Come see the amazing disappearing rectangle!
But seriously I have a really simple HTML5 canvas that just draws a rectangle(using lineTo instead of rect for a reason).
My Problem: I am attempting to rotate the rectangle 90 degrees. The rectangle should be rotated 90 degrees but instead it disappears.
In my webapp project I am getting weird x,y placement errors when I rotate my complex polygons in HTML5 canvas', so I have created this simple HTML to test rotation & ensure its rotating around its x,y point of 100,100. But even this has weird results when I attempt to rotate a shape.
Can anyone tell me how to get my rectangle visible & how I can rotate my polygons around a specific point without them completely changing x,y values.
Has anyone experienced this issue with HTML5 canvas' & know solutions to fix this?
<canvas id="testCanvas" width="900px" height="900px" style="background-color: blue;">
</canvas>
<script type="text/javascript">
var canvas = document.getElementById("testCanvas");
var dc = canvas.getContext("2d");
dc.clearRect(0, 0, canvas.width, canvas.height);
dc.save();
dc.fillStyle = "#FF0000";
dc.rotate( 90*Math.PI/180 ); // rotate 90 degrees
dc.beginPath();
dc.moveTo(100, 100);
dc.lineTo(200, 100);
dc.lineTo(200,300);
dc.lineTo(100,300);
dc.closePath();
dc.fill();
dc.restore();
-->
</script>
To rotate a shape around its own center, you must first translate the canvas to the center of the shape, then rotate the canvas, then translate the canvas back to 0,0, and then draw the shape. This example first translates (moves) the center of the canvas to the center of the square (cx, cy).
To rotate around a point you need to do 3 steps.
Like this:
var canvas = document.getElementById("testCanvas");
var dc = canvas.getContext("2d");
var angle = 0;
window.setInterval(function(){
angle = (angle + 1) % 360;
dc.clearRect(0, 0, canvas.width, canvas.height);
dc.save();
dc.fillStyle = "#FF0000";
dc.translate(150,200); // First translate the context to the center you wish to rotate around.
dc.rotate( angle*Math.PI/180 ); // Then do the actual rotation.
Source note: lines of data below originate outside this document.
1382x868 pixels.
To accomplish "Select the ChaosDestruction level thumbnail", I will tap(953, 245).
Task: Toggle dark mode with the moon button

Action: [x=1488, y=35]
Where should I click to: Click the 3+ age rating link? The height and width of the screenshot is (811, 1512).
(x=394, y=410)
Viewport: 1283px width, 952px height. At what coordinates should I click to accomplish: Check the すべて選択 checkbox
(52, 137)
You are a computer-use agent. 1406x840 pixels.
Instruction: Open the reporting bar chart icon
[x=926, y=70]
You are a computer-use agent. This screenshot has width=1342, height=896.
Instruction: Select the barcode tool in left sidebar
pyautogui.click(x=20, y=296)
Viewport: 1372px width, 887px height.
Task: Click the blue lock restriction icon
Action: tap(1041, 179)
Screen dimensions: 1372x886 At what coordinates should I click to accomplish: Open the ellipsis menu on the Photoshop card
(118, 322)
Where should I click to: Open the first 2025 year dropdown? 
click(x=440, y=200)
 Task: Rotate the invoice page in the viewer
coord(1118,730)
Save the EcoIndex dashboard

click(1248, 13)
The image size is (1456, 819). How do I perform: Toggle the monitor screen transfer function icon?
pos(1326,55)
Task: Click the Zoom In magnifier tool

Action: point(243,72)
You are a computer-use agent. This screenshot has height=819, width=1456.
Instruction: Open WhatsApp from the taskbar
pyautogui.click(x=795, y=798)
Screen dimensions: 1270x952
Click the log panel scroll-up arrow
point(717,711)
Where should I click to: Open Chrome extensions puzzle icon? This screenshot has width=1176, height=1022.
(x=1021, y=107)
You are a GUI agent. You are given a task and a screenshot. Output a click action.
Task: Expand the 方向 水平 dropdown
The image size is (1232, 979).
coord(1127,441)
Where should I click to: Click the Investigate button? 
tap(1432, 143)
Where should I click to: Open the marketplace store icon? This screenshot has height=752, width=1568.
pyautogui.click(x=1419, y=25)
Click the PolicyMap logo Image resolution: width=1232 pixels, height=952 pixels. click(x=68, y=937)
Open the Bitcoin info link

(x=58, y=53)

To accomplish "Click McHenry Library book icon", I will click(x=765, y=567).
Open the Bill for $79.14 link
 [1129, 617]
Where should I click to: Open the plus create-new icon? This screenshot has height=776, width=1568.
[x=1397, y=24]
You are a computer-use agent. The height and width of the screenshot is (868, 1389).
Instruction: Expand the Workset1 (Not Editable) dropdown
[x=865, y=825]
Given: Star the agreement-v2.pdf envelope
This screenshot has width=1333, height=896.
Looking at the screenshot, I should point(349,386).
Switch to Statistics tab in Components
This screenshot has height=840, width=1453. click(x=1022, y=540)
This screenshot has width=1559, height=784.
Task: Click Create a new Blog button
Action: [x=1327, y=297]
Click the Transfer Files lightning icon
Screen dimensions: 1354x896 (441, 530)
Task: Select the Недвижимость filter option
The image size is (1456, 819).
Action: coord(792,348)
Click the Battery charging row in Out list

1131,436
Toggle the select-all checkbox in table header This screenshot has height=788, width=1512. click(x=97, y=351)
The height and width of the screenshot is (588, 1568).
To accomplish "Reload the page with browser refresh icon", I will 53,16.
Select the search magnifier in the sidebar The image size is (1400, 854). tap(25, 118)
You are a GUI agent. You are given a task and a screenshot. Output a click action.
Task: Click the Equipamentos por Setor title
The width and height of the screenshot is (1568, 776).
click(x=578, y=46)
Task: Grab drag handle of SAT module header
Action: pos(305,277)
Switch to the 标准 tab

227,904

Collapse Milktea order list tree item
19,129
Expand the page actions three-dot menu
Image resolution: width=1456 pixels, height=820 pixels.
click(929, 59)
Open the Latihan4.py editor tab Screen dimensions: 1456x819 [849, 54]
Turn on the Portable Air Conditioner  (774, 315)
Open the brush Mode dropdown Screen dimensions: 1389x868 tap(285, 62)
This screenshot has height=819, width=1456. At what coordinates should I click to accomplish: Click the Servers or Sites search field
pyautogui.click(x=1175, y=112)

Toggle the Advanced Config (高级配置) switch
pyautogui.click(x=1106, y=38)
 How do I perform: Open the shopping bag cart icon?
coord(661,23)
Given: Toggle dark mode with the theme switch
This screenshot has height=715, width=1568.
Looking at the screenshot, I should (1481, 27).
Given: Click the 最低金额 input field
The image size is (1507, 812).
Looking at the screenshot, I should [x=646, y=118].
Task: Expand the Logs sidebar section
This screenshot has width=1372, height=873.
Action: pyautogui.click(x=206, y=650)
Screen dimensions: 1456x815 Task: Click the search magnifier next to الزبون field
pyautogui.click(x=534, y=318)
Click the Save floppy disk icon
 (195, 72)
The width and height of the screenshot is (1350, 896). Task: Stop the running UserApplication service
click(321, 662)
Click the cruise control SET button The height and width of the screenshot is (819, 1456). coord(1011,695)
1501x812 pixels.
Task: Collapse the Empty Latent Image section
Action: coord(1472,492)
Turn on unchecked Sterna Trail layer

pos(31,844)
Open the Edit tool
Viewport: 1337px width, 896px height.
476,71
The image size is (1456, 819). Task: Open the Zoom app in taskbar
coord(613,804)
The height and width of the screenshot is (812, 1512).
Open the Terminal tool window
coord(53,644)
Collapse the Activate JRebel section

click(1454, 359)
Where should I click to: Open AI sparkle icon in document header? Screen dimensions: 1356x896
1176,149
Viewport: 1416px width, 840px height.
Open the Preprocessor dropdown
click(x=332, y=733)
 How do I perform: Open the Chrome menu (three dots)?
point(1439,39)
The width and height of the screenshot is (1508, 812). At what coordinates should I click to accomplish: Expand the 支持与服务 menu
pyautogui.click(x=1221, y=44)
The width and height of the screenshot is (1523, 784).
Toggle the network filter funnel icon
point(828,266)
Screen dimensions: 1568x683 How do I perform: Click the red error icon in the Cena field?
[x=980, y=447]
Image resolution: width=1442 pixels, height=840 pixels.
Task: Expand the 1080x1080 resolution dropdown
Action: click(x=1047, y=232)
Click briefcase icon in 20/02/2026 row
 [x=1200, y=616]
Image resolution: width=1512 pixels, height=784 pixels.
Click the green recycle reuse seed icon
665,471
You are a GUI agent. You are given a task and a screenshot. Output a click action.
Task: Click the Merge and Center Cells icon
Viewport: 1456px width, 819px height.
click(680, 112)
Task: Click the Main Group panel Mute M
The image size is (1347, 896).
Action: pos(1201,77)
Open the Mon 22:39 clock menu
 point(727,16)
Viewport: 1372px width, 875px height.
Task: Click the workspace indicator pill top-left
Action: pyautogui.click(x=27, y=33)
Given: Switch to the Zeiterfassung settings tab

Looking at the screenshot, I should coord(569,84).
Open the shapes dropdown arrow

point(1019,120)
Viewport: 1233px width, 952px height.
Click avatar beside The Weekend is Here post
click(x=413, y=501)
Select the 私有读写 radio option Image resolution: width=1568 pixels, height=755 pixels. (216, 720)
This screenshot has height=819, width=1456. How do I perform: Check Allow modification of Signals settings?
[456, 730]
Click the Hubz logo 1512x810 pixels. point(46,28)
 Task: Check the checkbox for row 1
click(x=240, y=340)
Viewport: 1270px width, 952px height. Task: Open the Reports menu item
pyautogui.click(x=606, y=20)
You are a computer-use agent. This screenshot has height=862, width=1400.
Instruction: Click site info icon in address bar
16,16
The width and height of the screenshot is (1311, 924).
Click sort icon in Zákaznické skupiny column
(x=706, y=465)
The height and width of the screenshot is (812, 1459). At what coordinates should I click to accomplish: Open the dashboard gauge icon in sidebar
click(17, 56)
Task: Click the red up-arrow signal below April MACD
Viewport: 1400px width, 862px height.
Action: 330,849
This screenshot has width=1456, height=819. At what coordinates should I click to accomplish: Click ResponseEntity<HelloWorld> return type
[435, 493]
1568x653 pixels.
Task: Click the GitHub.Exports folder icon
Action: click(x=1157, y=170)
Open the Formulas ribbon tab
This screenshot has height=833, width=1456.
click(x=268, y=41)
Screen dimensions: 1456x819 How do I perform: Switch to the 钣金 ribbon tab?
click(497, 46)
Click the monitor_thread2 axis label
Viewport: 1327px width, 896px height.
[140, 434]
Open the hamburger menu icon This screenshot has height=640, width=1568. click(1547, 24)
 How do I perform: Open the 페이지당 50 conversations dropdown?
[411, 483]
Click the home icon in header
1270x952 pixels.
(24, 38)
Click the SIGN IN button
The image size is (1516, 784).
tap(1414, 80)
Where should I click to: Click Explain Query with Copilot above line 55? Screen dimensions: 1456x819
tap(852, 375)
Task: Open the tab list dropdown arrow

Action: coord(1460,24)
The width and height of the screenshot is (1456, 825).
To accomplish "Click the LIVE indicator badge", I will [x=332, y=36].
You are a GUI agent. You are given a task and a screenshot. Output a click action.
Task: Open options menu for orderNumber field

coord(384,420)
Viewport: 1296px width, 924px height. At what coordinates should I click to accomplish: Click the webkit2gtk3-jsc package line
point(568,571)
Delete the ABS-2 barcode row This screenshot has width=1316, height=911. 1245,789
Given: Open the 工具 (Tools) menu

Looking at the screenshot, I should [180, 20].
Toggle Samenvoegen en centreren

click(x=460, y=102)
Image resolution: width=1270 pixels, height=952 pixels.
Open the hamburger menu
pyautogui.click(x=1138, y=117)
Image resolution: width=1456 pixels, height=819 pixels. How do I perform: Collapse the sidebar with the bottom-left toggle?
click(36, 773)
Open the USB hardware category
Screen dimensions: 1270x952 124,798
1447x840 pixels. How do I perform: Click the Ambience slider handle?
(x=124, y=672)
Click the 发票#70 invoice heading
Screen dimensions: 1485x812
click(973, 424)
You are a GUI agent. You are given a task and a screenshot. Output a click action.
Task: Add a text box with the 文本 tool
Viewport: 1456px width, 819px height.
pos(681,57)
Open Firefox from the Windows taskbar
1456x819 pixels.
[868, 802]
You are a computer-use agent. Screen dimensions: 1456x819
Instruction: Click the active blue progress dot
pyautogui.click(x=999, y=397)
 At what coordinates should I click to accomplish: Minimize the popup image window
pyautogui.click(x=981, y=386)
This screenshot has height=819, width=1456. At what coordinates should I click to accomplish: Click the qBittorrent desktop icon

dc.translate(-150,-200); // Then translate the context back.
dc.beginPath();
dc.moveTo(100, 100);
dc.lineTo(200, 100);
dc.lineTo(200,300);
dc.lineTo(100,300);
dc.closePath();
dc.fill();
dc.restore();
}, 5);
When you rotate the canvas, it rotates from the origin (0, 0), so your rectangle ends up getting rotated off the screen.